Da Redação
“Não tenho dúvida de que Carlos Fávaro vai fazer um trabalho exitoso na defesa não só do agronegócio brasileiro, mas, sobretudo, também na agricultura familiar, permitindo que o Brasil seja esse grande produtor de alimentos para abastecer não só o Brasil, mas o mundo."
A afirmação foi feita pelo senador Jayme Campos (União), ao participar, na segunda-feira, 2, da solenidade de posse do novo ministro da Agricultura e Pecuária - acentuando a missão de Carlos Fávaro de buscar "unir o agronegócio".
Jayme Campos que se declara "independente" no Senado - tem assinalado nos últimos dias entendimento de que o país "precisa buscar a união".
Em relação ao ministro da Agricultura, considerou que "o colega Carlos Fávaro tem todo preparo suficiente” para realizar um trabalho que permita o aprimoramento da agricultura e da pecuária nacional, hoje baseada no desenvolvimento de tecnologias, e garantir o avanço da produção de alimentos para cumprimento da proposta de combate a fome no país.
Ele lembrou que antes de chegar ao Senado Federal, o ministro empossado Carlos Fávaro foi presidente da Associação de Produtores de Soja e Milho (Aprosoja), foi vice-governador de Mato Grosso e secretário de Meio Ambiente.
“Esperamos que possamos não só aumentar a nossa a nossa produtividade, mas, sobretudo, a sustentabilidade. E tudo isso recai, certamente, nas políticas públicas que vão ser adotadas pelo Governo que assume agora”, frisou.
Produtor rural e pecuarista, o senador Jayme Campos considerou ainda que o senador escolhido por Lula para o MAPA “tem a competência suficiente pra fazer também a interface, os segmentos produtivos do Brasil", já que uma das missões de Fávaro será unir o agronegócio. Com isso, segundo ele, "ganha não só Mato Grosso, mas o Brasil tem a ganhar".
Entre os representantes do setor produtivo presentes estavam o presidente da Organização das Cooperativas do Brasil (OCB), Marcio Lopes de Freitas, o vice-presidente da Confederação da Agricultura e Pecuária do Brasil (CNA), José Mário Schreiner, o diretor superintendente da Associação dos Produtores de Biocombustíveis do Brasil (Aprobio), Júlio Minelli, o diretor-executivo da Frente Parlamentar Mista do Biodiesel, João Henrique Hümmel, e o diretor-geral do Senar, Daniel Carrara.

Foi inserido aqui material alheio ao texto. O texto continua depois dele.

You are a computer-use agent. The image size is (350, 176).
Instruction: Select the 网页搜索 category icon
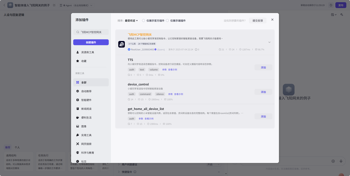coord(78,143)
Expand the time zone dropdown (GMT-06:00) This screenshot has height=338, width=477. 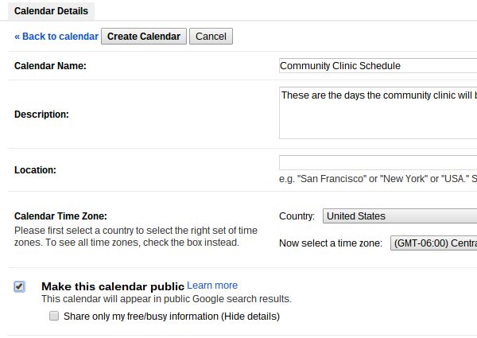click(x=433, y=243)
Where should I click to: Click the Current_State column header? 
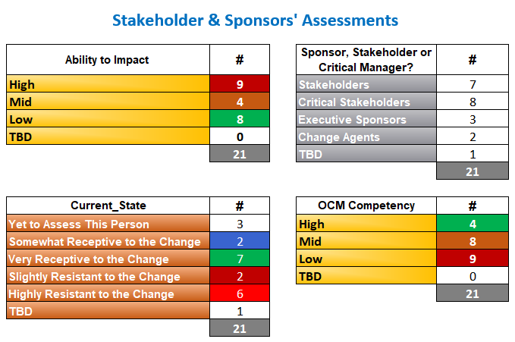[108, 206]
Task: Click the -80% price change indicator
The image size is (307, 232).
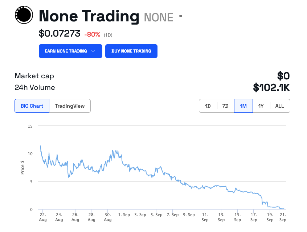Action: (92, 34)
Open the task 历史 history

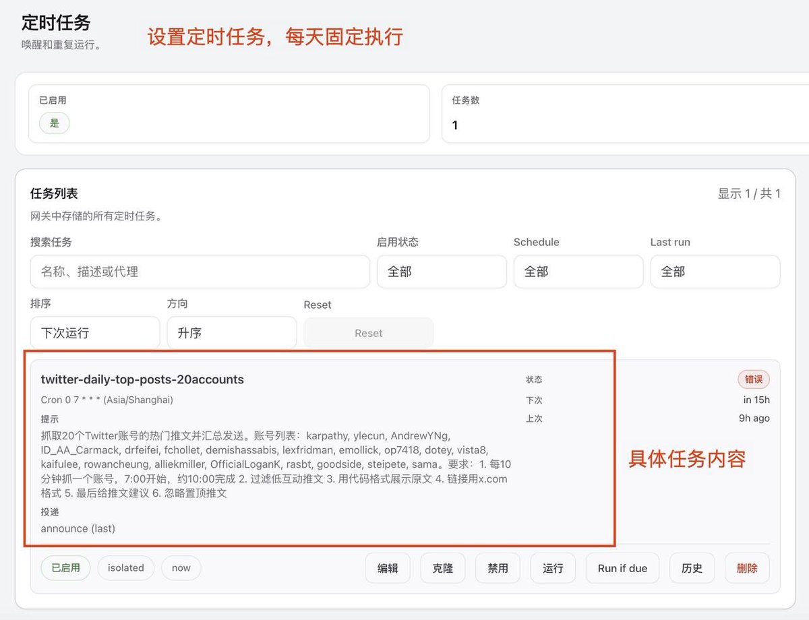coord(692,568)
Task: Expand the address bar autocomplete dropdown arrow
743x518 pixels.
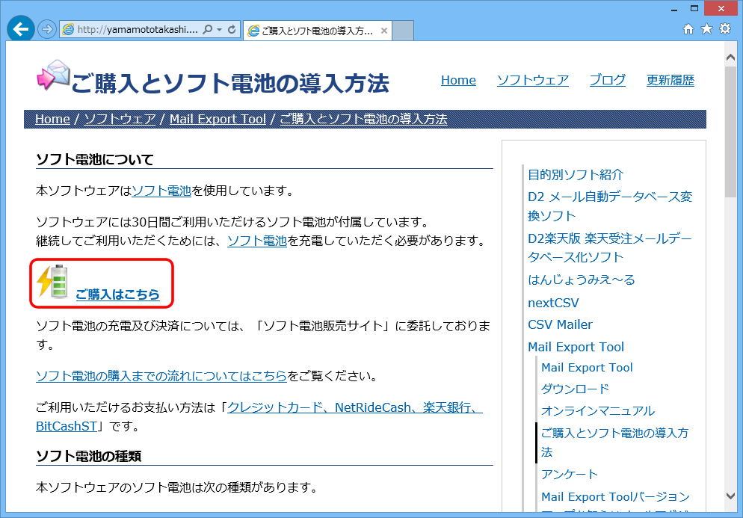Action: point(219,30)
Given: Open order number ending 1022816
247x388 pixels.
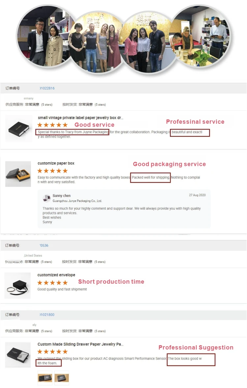Looking at the screenshot, I should (47, 88).
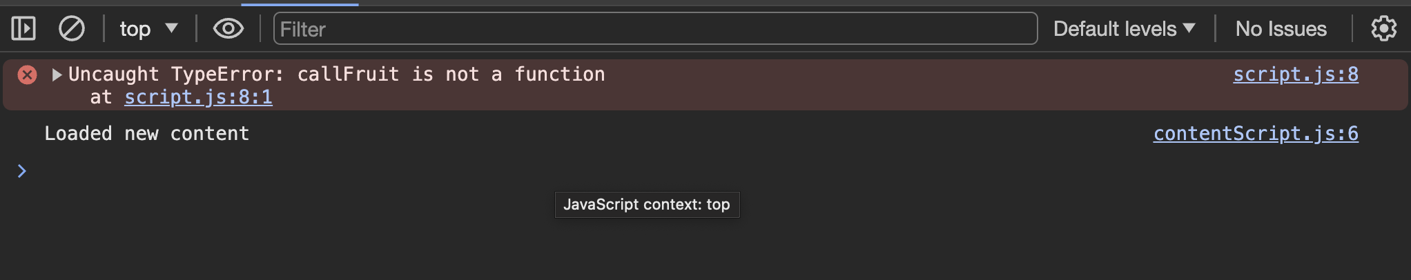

Também presentes o presidente da Associação Brasileira dos Produtores de Algodão (Abrapa), Alexandre Schenkel, o presidente da Embrapa, Celso Moretti, a presidente da Sociedade Rural Brasileira (SRB), Teka Vendramini, o presidente da Associação Brasileira da Piscicultura (Peixe BR), Francisco Medeiros, o presidente da União da Indústria de Cana-de-Açúcar e Bioenergia (Unica), Evandro Gussi, o presidente da Associação dos Produtores de Soja e Milho de Mato Grosso do Sul, André Dobashi, e o presidente da Associação Mato-grossense dos Produtores de Algodão (Ampa), Eraí Maggi.
Jayme Campos lembrou, durante a posse de Favaro, que Mato Grosso hoje é o campeão na produção nacional, maior produtor de soja, de algodão, de milho e ainda detém o maior rebanho bovino; enfatizou que os produtores mato-grossense já demonstraram sua eficiência da porteira pra dentro e que “tem a capacidade suficiente da gestão pra fazer com certeza uma agricultura forma sustentável, uma agricultura competitiva”.
“O que nós precisamos – disse o senador – é aprovar os projetos de lei que hoje se encontra nos no Congresso Nacional para minimizar naturalmente as dificuldades”. Ele citou como exemplo o trabalho pelo desenvolvimento da infraestrutura. Numa ação integrada, ele defendeu a conclusão e avanço do modal ferroviário e melhorias no transporte rodoviário, citando as BRs 163, 174 e 158, além da 242. “Com isso, não tenho dúvida que o Mato Grosso continuará da nossa alegria e contribuam sobre a maneira com a nossa balança comercial”, acentuou.